■ TRECHO SELECIONADO
((

Sua discrição, seus modos delicados, infinitamente respeitosos com nossa
liberdade, não param de me surpreender. Somos frágeis como vidro, e Deus modera
seu poder e sua palavra para adaptá-los à nossa fraqueza(…) O amor não é
imposto: não pode ser imposto. E, como Deus é amor infinito, seu respeito e
delicadeza nos desconcertam. Justamente por estar presente em todos os lugares,
é escondido com ainda mais cuidado, para não se impõe (…) Deus é uma realidade
profundamente interna ao homem e, portanto, o homem só pode encontrá-lo
evitando sair de si mesmo, não cedendo ao fascínio da exterioridade e
voltando-se para a interioridade. O caminho que conduz a Deus é o da
interioridade. Nada que é de Deus faz barulho. Nada é violento: tudo é
delicadeza, pureza e silêncio”.

))

■ DADOS BRUTOS

((

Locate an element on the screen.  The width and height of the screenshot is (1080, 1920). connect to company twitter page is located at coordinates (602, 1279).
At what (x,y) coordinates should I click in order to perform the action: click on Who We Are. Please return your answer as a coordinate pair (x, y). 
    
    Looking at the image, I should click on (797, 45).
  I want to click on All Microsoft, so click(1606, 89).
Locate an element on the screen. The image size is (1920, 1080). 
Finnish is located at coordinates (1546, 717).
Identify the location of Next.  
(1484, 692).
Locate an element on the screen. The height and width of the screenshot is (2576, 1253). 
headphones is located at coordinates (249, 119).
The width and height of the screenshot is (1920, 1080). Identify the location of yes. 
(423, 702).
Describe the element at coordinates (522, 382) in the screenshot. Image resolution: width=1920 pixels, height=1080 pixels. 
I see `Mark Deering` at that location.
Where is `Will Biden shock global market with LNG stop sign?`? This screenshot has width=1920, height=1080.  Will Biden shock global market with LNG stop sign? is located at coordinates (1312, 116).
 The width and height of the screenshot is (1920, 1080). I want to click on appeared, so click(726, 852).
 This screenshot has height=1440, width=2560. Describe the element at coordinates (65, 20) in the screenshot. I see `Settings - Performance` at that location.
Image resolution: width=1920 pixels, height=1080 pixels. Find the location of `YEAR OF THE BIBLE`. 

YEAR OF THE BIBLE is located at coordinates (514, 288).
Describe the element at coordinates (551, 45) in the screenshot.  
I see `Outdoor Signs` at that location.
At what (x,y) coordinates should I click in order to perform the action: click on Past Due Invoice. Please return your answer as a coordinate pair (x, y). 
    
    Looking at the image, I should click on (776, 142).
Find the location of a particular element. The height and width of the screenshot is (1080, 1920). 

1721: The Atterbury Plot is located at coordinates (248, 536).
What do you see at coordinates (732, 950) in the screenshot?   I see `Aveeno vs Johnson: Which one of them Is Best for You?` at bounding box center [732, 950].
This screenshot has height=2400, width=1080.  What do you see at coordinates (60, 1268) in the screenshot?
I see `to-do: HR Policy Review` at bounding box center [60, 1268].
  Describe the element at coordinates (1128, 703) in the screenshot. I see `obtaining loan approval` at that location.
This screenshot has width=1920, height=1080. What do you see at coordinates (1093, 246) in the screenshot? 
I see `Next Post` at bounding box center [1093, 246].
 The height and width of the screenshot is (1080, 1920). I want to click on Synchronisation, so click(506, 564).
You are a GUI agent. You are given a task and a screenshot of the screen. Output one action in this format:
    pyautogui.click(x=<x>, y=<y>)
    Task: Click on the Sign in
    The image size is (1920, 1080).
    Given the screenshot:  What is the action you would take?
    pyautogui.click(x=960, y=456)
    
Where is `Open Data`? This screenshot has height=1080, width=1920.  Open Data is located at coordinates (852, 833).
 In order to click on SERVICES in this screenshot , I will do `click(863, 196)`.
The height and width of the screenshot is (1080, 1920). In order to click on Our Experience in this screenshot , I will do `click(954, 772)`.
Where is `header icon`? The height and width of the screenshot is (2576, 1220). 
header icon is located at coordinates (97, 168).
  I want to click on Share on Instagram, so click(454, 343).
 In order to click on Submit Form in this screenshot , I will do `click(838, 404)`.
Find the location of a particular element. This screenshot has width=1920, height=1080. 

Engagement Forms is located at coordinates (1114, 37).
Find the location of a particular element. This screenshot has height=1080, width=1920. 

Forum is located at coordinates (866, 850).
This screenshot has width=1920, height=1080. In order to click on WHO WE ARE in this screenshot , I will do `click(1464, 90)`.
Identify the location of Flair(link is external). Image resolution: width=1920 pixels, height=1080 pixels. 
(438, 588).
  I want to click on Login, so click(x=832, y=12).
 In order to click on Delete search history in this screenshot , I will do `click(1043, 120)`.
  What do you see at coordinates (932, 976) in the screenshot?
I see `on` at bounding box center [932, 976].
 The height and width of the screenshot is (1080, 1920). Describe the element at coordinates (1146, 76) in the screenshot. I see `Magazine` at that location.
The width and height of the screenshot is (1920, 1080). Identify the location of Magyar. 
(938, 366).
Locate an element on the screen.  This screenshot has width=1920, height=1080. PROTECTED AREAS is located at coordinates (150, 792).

))

■ OBJETIVO
Por favor, repita o trecho selecionado por inteiro, sem mudar nenhuma palavra nem pontuação.

■ RESULTADO DA TAREFA
Sua discrição, seus modos delicados, infinitamente respeitosos com nossa
liberdade, não param de me surpreender. Somos frágeis como vidro, e Deus modera
seu poder e sua palavra para adaptá-los à nossa fraqueza(…) O amor não é
imposto: não pode ser imposto. E, como Deus é amor infinito, seu respeito e
delicadeza nos desconcertam. Justamente por estar presente em todos os lugares,
é escondido com ainda mais cuidado, para não se impõe (…) Deus é uma realidade
profundamente interna ao homem e, portanto, o homem só pode encontrá-lo
evitando sair de si mesmo, não cedendo ao fascínio da exterioridade e
voltando-se para a interioridade. O caminho que conduz a Deus é o da
interioridade. Nada que é de Deus faz barulho. Nada é violento: tudo é
delicadeza, pureza e silêncio”.